▸ WHAT THE TASK REQUIRES:
Copy everything from the line containing "This screenshot has width=726, height=933." down to the end of the records, character for character, leaving the pictures out of your answer.

↓↓↓

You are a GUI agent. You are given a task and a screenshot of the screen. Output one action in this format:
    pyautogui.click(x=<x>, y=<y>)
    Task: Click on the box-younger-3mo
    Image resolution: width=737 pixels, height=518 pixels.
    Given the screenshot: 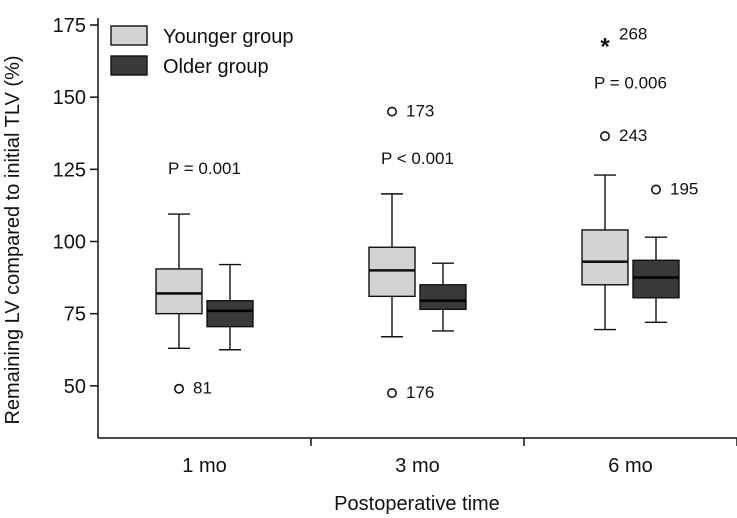 What is the action you would take?
    pyautogui.click(x=392, y=266)
    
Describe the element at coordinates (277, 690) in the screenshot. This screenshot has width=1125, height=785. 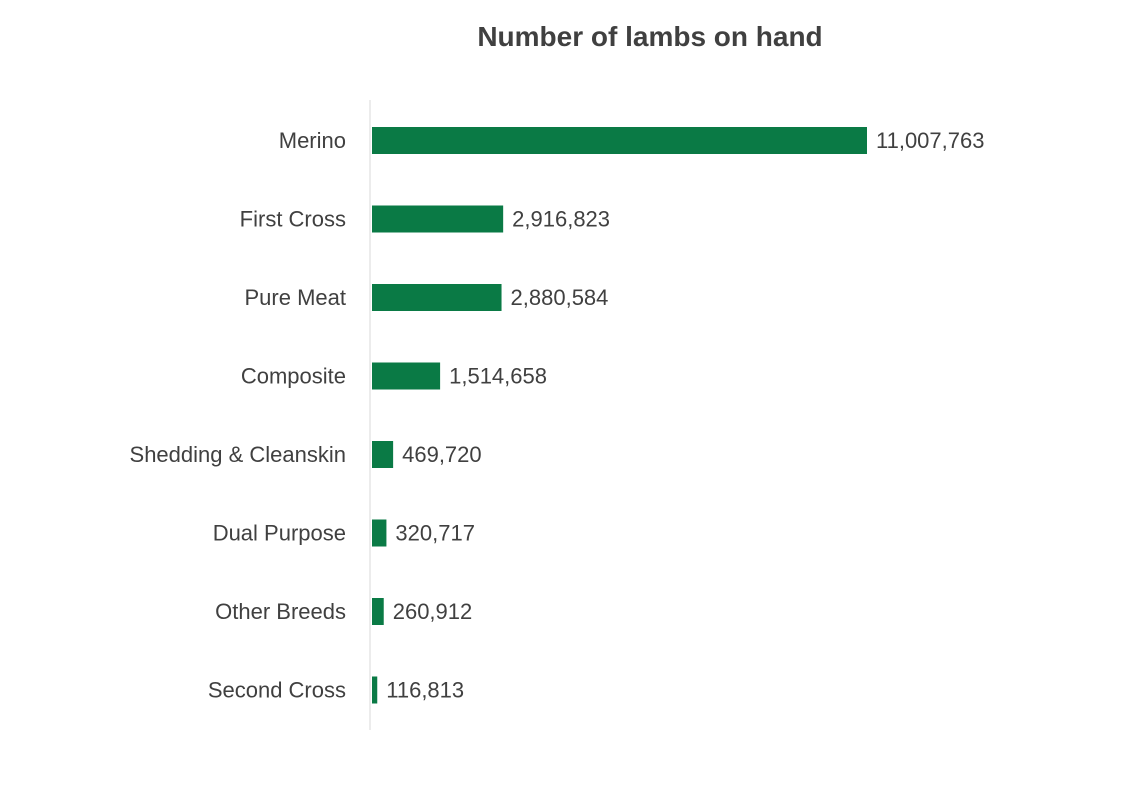
I see `category-label: Second Cross` at that location.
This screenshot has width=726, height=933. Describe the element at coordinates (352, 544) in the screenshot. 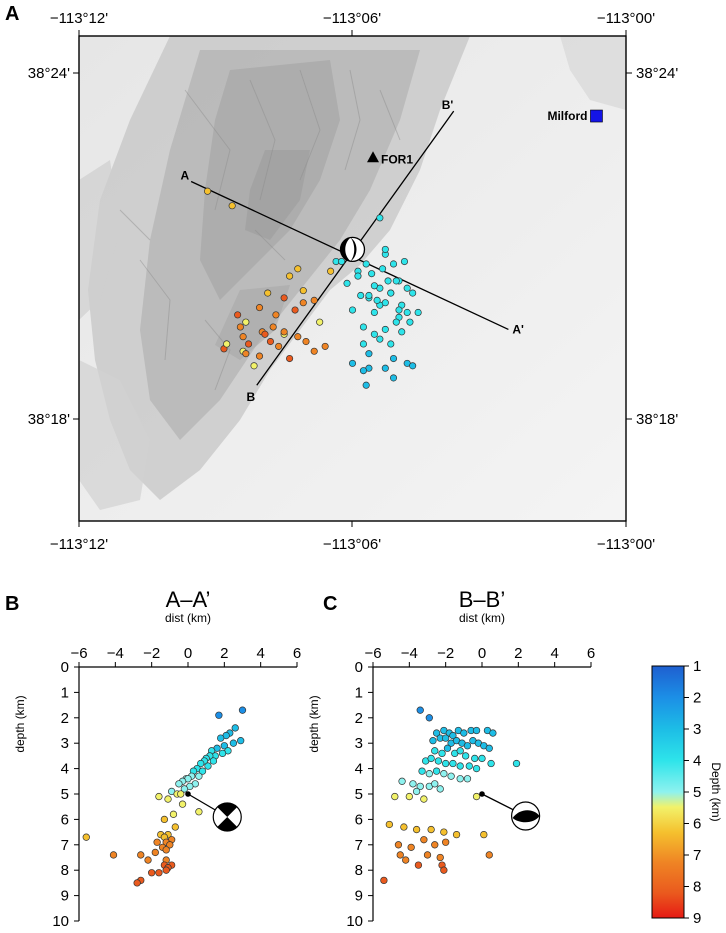

I see `lon-tick-bottom-2: −113°06'` at that location.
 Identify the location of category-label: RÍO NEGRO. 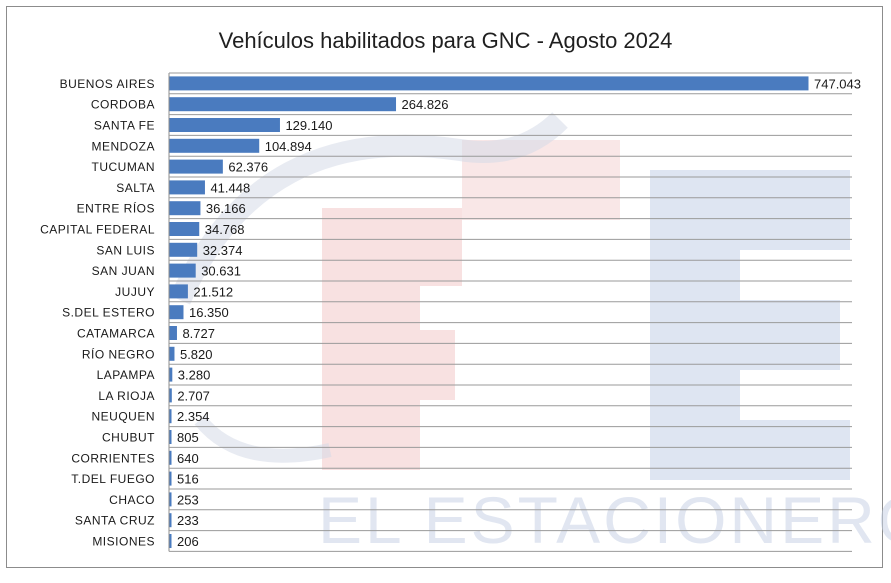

↑↑↑

▸ RESULT BELOW:
This screenshot has width=726, height=933. Describe the element at coordinates (352, 544) in the screenshot. 

I see `lon-tick-bottom-2: −113°06'` at that location.
 Identify the location of category-label: RÍO NEGRO. 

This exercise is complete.